→ GOAL OF THE EXERCISE: All of the data that appears below is to be given again precisely as written.

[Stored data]
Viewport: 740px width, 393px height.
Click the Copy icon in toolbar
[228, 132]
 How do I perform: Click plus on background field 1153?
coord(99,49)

→ ANSWER SPACE:
Viewport: 740px width, 393px height.
Click the Copy icon in toolbar
[228, 132]
 How do I perform: Click plus on background field 1153?
coord(99,49)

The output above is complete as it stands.